The job-finding rate -- the share of unemployed workers finding jobs -- ticked up in October, although it's basically been bouncing around. No real recent trend.
What we're not seeing is a big increase in people coming off the sidelines, either to look for work or to take jobs. Both increased in October, but not the kind of flood that many employers were hoping for.
No surprise here: Wage pressures remain intense. Overall wage growth was very strong in October, though a bit slower than in September. Earnings growth among non-supervisory workers in leisure and hospitality jumped again after briefly cooling.
(Key caveat: Average hourly earnings figures are being skewed by big compositional shifts in the labor force -- lots of low-wage workers lost jobs early on and are now returning. So interpret with a grain of salt.)
These month-to-month moves are volatile. Year-over-year, the picture is clearer: Wage growth is very strong, especially in leisure and hospitality.
It's helpful to look at this in terms of levels: Nominal earnings are way above their prepandemic trend, both overall and among leisure and hospitality workers.
But as @jeannasmialek notes, inflation is taking a big bite out of wage growth, especially for workers as a whole. (Note: This chart is based on ECI, which adjusts for compositional shifts.)
nytimes.com/2021/11/05/bus…
Many people had hoped to see women return to work as schools reopened. But employment has rebounded more quickly among men in recent months.
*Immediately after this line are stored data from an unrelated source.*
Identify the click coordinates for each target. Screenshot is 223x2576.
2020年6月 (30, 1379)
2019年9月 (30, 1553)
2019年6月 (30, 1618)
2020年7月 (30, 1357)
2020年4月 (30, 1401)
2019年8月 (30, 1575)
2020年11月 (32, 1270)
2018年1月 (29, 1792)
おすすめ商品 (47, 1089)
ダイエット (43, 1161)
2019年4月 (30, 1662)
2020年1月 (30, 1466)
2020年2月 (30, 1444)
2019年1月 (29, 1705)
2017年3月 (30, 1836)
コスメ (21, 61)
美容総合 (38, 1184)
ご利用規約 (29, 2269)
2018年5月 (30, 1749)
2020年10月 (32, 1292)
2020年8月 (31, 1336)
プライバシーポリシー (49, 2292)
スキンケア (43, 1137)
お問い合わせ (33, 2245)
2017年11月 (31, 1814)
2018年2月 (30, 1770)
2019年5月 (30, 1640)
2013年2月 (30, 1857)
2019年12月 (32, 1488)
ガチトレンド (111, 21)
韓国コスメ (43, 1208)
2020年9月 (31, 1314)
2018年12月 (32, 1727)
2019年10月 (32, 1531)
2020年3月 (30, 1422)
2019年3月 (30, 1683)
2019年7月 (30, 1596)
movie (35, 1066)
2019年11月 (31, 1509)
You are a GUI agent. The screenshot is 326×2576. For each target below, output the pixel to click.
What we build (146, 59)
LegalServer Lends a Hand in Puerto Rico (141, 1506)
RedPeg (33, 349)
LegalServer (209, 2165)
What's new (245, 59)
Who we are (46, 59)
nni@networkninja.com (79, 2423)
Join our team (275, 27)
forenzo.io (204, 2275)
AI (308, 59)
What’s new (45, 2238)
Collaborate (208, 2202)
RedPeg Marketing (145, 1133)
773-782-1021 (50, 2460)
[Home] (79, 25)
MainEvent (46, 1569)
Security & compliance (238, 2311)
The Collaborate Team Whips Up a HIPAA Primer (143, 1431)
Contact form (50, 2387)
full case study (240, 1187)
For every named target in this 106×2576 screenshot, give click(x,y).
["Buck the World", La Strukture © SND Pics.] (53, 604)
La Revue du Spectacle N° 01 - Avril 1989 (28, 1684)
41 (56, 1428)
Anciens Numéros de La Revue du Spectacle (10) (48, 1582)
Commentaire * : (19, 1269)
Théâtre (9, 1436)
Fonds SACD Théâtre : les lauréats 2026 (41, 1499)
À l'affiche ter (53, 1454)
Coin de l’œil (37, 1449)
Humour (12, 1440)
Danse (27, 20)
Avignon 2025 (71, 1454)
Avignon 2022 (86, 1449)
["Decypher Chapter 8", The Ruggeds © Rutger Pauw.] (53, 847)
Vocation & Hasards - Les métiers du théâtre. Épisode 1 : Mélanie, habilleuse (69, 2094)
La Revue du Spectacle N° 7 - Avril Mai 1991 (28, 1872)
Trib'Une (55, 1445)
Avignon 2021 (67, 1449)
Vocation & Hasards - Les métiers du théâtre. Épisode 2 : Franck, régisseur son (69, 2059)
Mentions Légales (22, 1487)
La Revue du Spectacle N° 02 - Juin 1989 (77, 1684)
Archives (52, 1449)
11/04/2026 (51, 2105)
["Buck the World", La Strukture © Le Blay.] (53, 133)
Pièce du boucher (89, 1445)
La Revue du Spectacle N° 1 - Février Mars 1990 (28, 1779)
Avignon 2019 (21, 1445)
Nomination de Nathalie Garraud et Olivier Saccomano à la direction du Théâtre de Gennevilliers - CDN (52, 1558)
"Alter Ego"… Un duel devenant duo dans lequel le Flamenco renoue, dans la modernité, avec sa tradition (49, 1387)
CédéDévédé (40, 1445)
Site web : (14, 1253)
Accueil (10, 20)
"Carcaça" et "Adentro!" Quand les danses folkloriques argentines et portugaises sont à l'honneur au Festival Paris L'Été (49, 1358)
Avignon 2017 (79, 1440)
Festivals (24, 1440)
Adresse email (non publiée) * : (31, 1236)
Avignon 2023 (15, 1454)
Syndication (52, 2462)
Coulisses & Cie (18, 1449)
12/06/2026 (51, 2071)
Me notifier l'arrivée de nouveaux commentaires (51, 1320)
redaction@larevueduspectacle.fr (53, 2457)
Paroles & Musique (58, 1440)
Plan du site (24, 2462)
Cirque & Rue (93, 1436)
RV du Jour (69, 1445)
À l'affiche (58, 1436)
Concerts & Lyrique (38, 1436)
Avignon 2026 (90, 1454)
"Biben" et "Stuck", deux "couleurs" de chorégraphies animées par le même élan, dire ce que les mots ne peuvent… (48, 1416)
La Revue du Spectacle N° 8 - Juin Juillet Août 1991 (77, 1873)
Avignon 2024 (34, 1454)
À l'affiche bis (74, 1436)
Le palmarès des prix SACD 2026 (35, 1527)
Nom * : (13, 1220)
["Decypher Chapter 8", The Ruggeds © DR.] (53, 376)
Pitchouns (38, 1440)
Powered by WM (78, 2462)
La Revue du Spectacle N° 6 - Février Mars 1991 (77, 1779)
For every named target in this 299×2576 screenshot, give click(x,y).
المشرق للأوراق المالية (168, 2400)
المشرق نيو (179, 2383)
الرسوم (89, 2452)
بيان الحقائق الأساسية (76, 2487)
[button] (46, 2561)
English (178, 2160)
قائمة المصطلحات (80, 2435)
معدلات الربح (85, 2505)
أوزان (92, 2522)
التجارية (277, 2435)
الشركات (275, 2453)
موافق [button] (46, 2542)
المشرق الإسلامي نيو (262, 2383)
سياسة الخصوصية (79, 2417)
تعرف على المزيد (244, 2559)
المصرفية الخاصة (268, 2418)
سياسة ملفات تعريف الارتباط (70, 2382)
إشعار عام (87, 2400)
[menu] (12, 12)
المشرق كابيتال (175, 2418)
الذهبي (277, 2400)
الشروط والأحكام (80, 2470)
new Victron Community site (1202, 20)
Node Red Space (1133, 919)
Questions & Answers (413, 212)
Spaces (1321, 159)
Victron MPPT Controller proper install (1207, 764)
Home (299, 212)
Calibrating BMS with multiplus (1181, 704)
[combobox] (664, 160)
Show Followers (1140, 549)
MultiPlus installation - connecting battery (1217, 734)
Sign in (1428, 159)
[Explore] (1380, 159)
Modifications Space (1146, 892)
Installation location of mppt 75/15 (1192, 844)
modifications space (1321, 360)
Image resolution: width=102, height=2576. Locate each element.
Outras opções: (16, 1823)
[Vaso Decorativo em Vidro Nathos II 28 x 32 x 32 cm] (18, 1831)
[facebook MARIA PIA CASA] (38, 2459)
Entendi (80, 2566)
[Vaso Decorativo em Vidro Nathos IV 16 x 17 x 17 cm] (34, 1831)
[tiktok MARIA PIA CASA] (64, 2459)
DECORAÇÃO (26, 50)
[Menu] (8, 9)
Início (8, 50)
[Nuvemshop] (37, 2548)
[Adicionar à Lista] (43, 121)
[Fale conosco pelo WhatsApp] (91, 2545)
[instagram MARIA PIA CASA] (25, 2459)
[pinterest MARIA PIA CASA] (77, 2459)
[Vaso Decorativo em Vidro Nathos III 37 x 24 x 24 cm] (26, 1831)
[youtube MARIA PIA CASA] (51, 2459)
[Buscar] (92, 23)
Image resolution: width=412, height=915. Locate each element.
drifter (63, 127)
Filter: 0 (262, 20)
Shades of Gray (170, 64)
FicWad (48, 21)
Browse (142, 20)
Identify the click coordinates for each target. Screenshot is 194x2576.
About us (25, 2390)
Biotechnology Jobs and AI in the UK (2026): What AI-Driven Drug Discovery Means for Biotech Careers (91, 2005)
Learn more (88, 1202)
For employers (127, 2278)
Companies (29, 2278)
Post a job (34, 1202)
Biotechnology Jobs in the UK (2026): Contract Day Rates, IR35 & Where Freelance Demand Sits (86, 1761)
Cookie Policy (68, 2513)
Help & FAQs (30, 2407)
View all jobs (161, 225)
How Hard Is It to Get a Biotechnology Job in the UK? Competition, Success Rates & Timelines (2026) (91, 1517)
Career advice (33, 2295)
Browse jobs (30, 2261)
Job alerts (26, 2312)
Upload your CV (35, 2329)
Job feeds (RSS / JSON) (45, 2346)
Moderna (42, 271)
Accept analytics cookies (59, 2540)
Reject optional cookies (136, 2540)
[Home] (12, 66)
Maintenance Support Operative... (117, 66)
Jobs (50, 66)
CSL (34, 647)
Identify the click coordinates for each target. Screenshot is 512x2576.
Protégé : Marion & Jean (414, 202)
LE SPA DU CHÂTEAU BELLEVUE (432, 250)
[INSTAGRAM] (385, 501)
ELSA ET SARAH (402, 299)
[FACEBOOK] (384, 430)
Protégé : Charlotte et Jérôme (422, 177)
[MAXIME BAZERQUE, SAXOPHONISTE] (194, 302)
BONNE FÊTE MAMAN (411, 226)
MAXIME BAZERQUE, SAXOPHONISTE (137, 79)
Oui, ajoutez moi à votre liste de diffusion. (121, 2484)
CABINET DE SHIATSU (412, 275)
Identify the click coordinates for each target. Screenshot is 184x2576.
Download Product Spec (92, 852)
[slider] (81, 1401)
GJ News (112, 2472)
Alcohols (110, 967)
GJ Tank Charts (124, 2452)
One interesting question is the degree to which the monthly numbers continue to be skewed by seasonal-adjustment oddities. This is pretty plausible, given how the pandemic mucked with seasonal patterns. @BLS_gov explicitly warns of this as it pertains to the education sector.
Excluding education, job growth looked stronger in October, and the Delta slowdown looks less severe -- in part because it makes the June/July peak in payroll growth look weaker.
Note that including/excluding education doesn't make much difference in the larger question of where we are in the recovery. It just moves the timing around a bit.
It's notable that both employment and participation look quite a bit better if we adjust for the aging of the workforce. We're almost back to where we were after the Great Recession -- though nowhere close to where we were right before the pandemic.
Been focusing a lot on leisure and hospitality, but the acceleration in wage growth has been broad-based. Here's how the distribution of wage growth has shifted -- far more industries are seeing strong gains in 2021 than in 2019 (which was already a pretty strong labor market!).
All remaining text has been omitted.